Nfld. & Labrador

Violent opposition to Mi'kmaw fishery 'nothing new,' N.L. chief says

Chief Mi'sel Joe of the Miawpukek First Nation says he's looking for ways to lend a hand to Mi'kmaq harvesters facing intense, and sometimes violent, opposition from commercial fishermen in Nova Scotia.

Newfoundland First Nation looks for ways to support Mi'kmaq harvesters amid opposition

Chief Mi'sel Joe of Miawpukek First Nation says he's looking for ways to lend a hand to Mi'kmaq harvesters facing intense, and sometimes violent, opposition from commercial fishermen in Nova Scotia. (Garrett Barry/CBC)

A weeks-long skirmish between commercial fisherman and Mi'kmaq harvesters in Nova Scotia has the Conne River community sending their support for Indigenous fishing rights from afar.

Chief Mi'sel Joe of the Miawpukek First Nation, Newfoundland's sole Mi'kmaw community, says he'd be at the protests in support of the Nova Scotia harvesters if he could, but COVID-19 has prevented safe travel.

Instead, it's left him watching, and worrying, from across provincial borders.

"It's reliving all over again when the Marshall treaty broke years ago," Joe said, referring to a reported attack on Mi'kmaq crab harvesters on the Burin Peninsula in 1999, shortly after the Supreme Court ruling that removed catch limits for some Indigenous fishers in parts of Atlantic Canada.

At the time, witnesses reported seeing local Newfoundland fishermen burning the clothing of a Mi'kmaq crew in an attempt to drive them away.

"This is nothing new. It's been going on ever since the Marshall decision came out," Joe said.

"You can only hope and pray that nobody gets hurt from it all."

Joe said he's looking at ways to support the Mi'kmaq harvesters in Nova Scotia, whether financially or through a local rally and public relations campaign.

Tensions have been ongoing there for weeks.

Supporters of the Mi'kmaq fishers in Nova Scotia hold up a sign at a rally in Quebec on the weekend. (Josh Grant/CBC)

In September, commercial fishermen in Nova Scotia held a peaceful protest in Weymouth, N.S., that turned confrontational.

Those protesters argued a nearby communal First Nations lobster fishery — where the sale of the catch is prohibited — was being used as a cloak for a large-scale commercial operation.

The Mi'kmaq reject that claim, arguing their right to fish for a moderate livelihood was affirmed by the 1999 Marshall decision.

Racism a part of this, Miawpukek chief says

Here in Newfoundland, Joe says First Nations harvesters abide by regulations set out for the general population. The Marshall decision affects First Nations only in New Brunswick, Prince Edward Island, Nova Scotia and the Gaspé region of Quebec, according to Fisheries and Oceans Canada.

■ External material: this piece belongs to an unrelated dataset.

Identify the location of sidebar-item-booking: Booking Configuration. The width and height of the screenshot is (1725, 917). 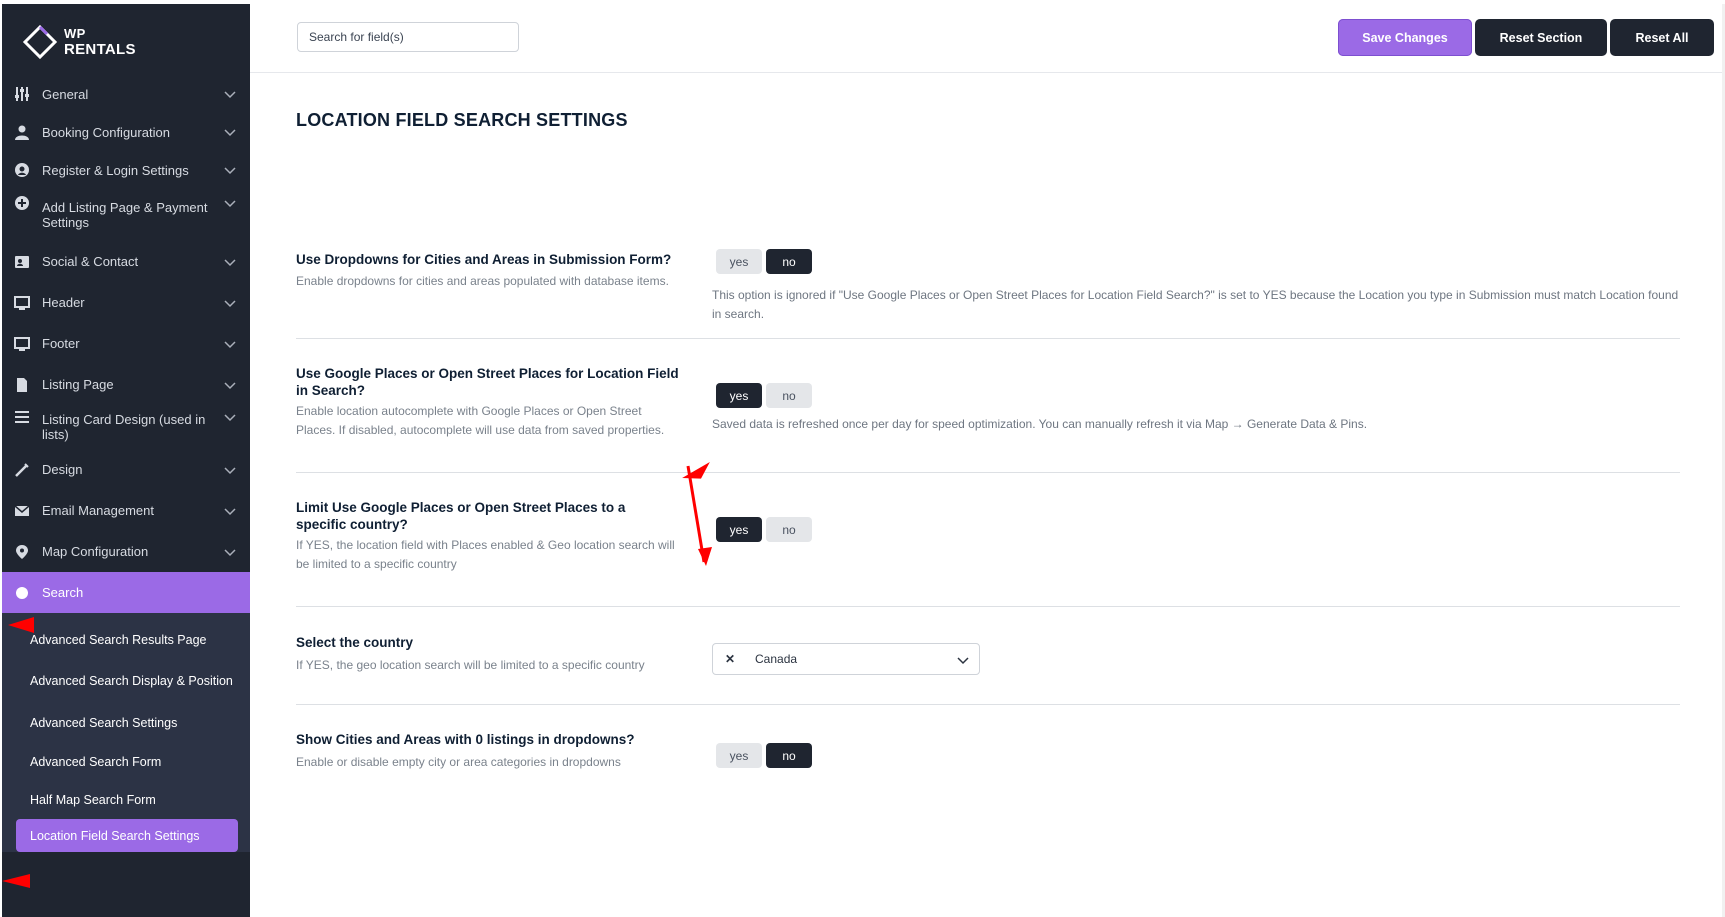
(126, 132).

Conflict near the fishing grounds in Nova Scotia's St. Mary's Bay has escalated since the initial confrontation in September, with anti-Mi'kmaq mobs accused of destroying lobster stores and property.

A fire at a lobster pound last week, deemed suspicious by the RCMP, sent one man to hospital with life-threatening injuries.

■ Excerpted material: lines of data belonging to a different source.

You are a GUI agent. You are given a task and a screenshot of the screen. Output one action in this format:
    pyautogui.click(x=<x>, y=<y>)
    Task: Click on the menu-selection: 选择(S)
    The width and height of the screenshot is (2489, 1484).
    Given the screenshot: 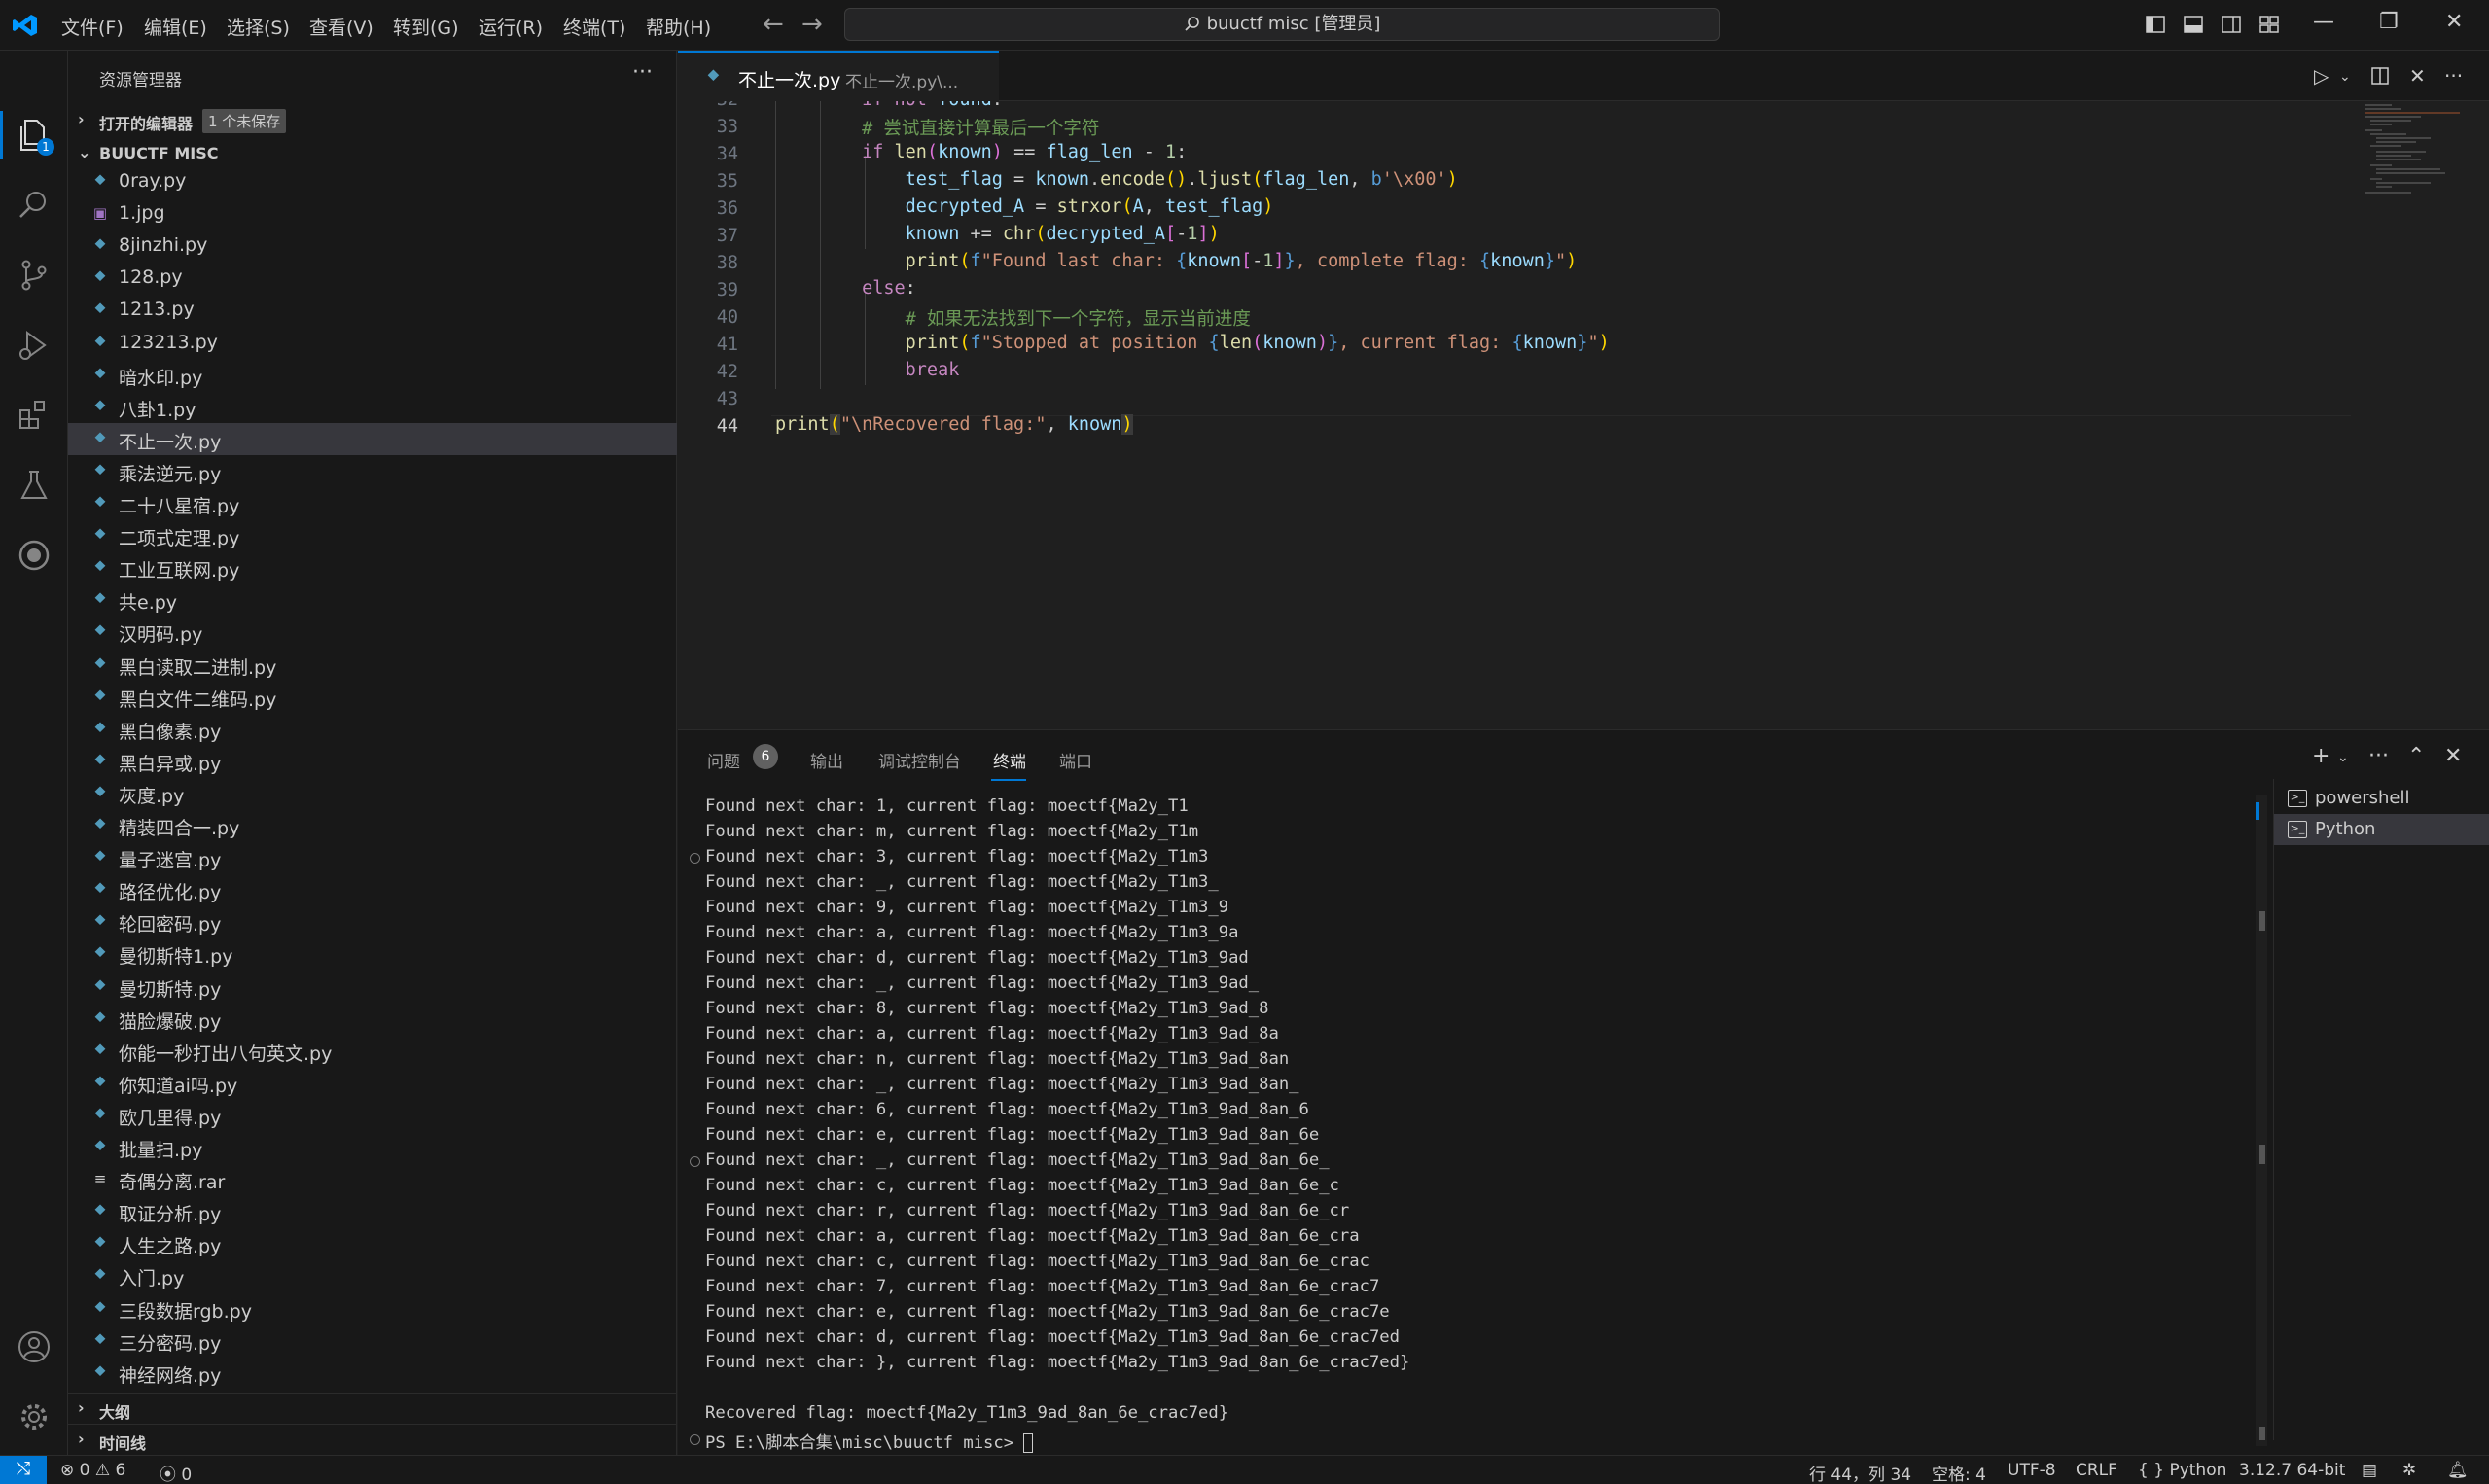 What is the action you would take?
    pyautogui.click(x=258, y=27)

Federal Indigenous Services Minister Marc Miller called those encroachments "unacceptable acts of violence."

The acts follow a number of high-profile anti-Indigenous incidents across the country, including use of force by a Happy Valley-Goose Bay enforcement officer on an Inuk man caught on tape and the verbal abuse of a dying Atikamekw woman in Quebec by hospital staff. 

"Racism and prejudice is all a part of this," Joe said of the threats and fires. "We have to wake up and realize those things are happening in this country."

He's not confident peace will return swiftly to St. Mary's Bay.

"It's rough going, from what I gather," he said. "It's probably going to get worse before it gets a lot better."